But, as O’Neill told BBC Scotland in 2010, joining Celtic was an opportunity he “couldn’t turn down”.
“I thought catching up with Rangers would be pretty difficult,” he explained. “We opened our account on a Sunday evening against Dundee United at Tannadice and Rangers had already won the previous day.
“The first question I was asked as I did the pre-match interview was ‘now Rangers had won their opening game, is this do or die?’. He actually said to me, ‘If you don’t win this game, would that be the season over?’ I probably gulped at that point for the first time, certainly not for the last time.”
In Henrik Larsson and Lubomir Moravcik, he already had two talismanic figures and set about adding more brains, but also brawn. “We had some great players who had maybe lost a bit of confidence,” O’Neill said.
Joos Valgaeren’s signing and John Mjallby’s repositioning to centre-half from the middle of the park shored up defence and Neil Lennon’s mid-season arrival strengthened midfield. Chris Sutton became a fans’ favourite in attack.
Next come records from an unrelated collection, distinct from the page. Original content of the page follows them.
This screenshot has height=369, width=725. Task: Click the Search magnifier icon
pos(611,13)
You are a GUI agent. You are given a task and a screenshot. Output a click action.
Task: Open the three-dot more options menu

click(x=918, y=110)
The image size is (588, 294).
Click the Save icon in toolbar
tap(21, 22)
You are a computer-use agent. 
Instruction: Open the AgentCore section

“Lennon was a terrific footballer, he could’ve played for Manchester United or Liverpool, no question,” O’Neill told the BBC last month. “Sutton was phenomenal, he was absolutely fantastic for us, fantastic for Henrik Larsson.”
Set pieces, particularly from recruit Alan Thompson, became a vital weapon, while Stiliyan Petrov put a forgettable first season at the club behind him and benefitted from O’Neill’s influence, as 2001 signing John Hartson told BBC Scotland last month.
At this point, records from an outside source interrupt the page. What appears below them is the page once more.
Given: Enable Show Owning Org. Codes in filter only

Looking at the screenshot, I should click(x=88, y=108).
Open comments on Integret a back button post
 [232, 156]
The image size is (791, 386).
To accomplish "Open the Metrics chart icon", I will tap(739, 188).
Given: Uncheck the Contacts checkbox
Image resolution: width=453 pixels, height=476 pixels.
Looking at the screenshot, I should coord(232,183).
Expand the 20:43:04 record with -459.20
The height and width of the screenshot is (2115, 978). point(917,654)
“Stiliyan almost left the club,” the Welshman explained. “Martin put a challenge to Stiliyan that there’s a player in there. Stiliyan became a massive, integral part of that team.”
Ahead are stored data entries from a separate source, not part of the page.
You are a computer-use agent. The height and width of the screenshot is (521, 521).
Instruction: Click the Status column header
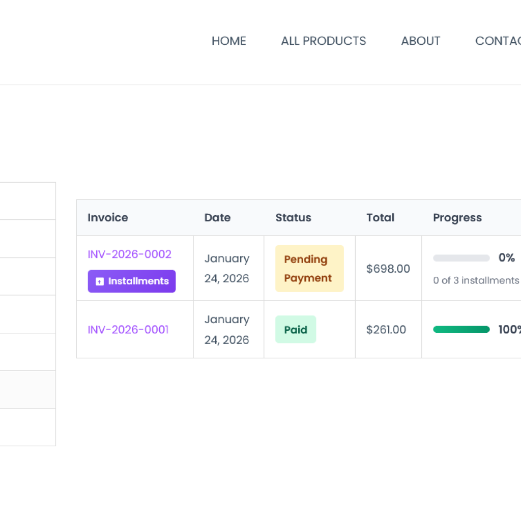click(x=294, y=218)
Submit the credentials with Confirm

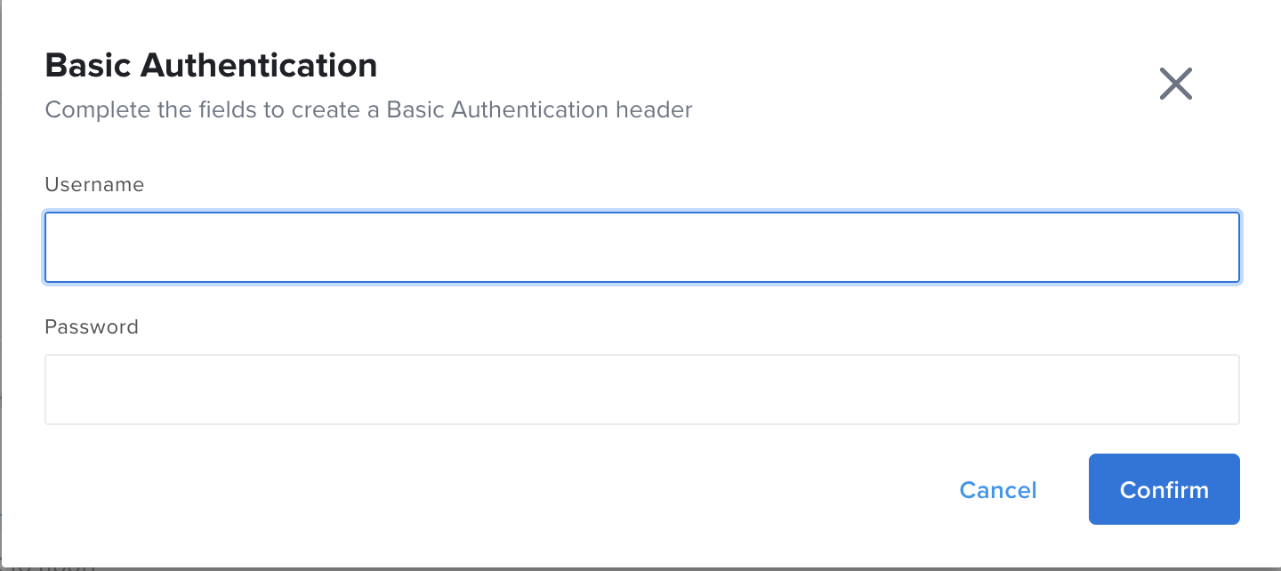click(x=1164, y=489)
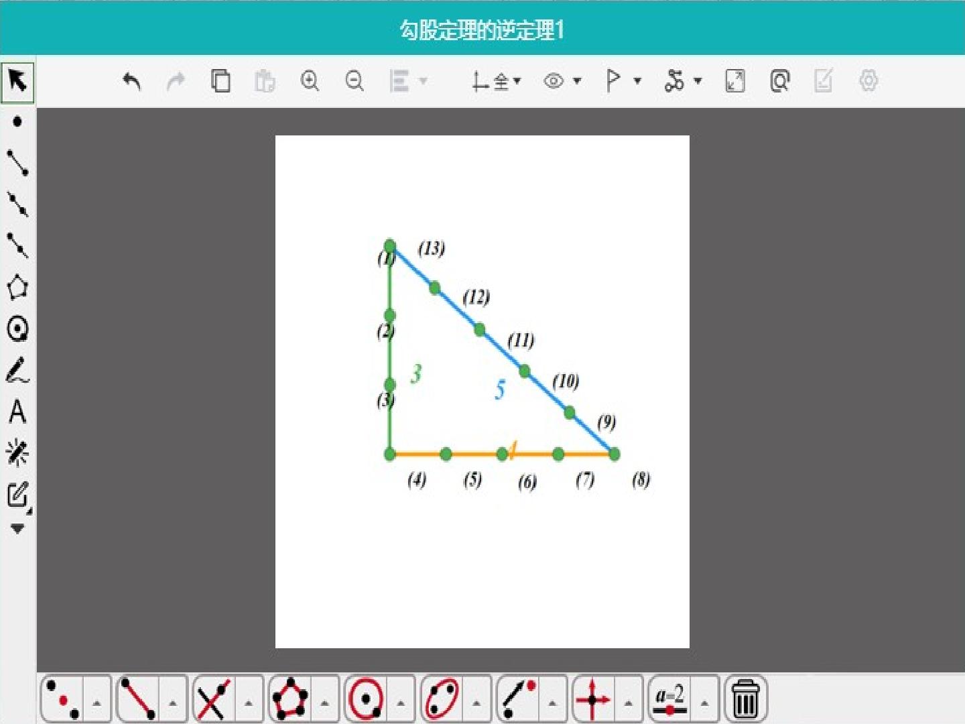The width and height of the screenshot is (965, 724).
Task: Click the undo arrow icon
Action: 132,82
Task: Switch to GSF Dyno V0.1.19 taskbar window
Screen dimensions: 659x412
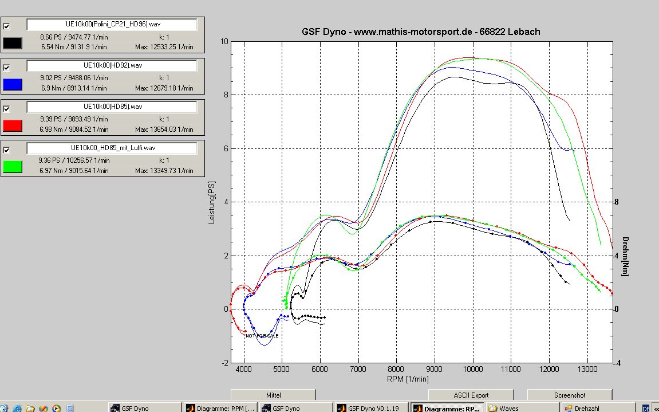Action: [x=371, y=408]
Hartson identifies O’Neill as his best manager because he “took a chance on me”.
“Before I arrived, I had failed four medicals, including the famous one at Rangers in 2000,” the striker recalled. “I came back with over 100 goals.”
O’Neill highlighted in 2010 how his first two Old Firm games were pivotal to his success. Only one was a victory, but it was a big one. “That really did help,” he said of his derby debut 6-2 win. “The opening 15, 20 minutes was something you couldn’t have scripted. We were three goals up.”
Three months later, Rangers replied with a 5-1 victory – O’Neill’s first loss and one of only three in the league that season.
“We had to pull ourselves together after that,” O’Neill recounted. “Fighting back after that debacle at Rangers was far more important to us than the confidence we got from winning the first Old Firm game at Celtic Park.”
Celtic went on to win their first treble since 1969 and continued to dominate the league the following season and again in 2003-04.
No Celtic manager until O’Neill had led Celtic in the Champions League.
After overcoming Ajax in a memorable qualifier in 2001, his side took on Juventus, Porto and Rosenborg, culminating in an epic 4-3 win against the Italians. They had two more group-stage campaigns on his watch.
But it was the 2002-03 Uefa Cup run that was the pinnacle of his spell, as Celtic went all the way to the final.
Speaking about that run on Sportsound last month, former Celtic defender Jackie McNamara said of O’Neill’s team talks: “You’d hang on every word he’d say. They were inspirational. You felt great going out.”
Celtic overcame Blackburn Rovers, Celta Vigo, Stuttgart, Liverpool and Boavista en route to Seville, where they went down 3-2 in extra-time against Jose Mourinho’s Porto.
“We should’ve won the game,” said O’Neill, whose side equalised twice through Larsson. “If we’d ever got our noses in front, we would’ve won the game but it wasn’t to be.”
Five years to the day after O’Neill was announced as manager, Celtic appointed Gordon Strachan as his replacement.
He enjoyed success of his own, as did current boss Lennon over two spells as manager. But it was O’Neill who had put Celtic back on the map, leading ultimately to their current dominance – 31 trophies this century, including 14 league titles.
“I loved Glasgow, my favourite time,” O’Neill told Sportsound last month. “I loved the football club that I worked for. I would never change those five years for anything in my life.”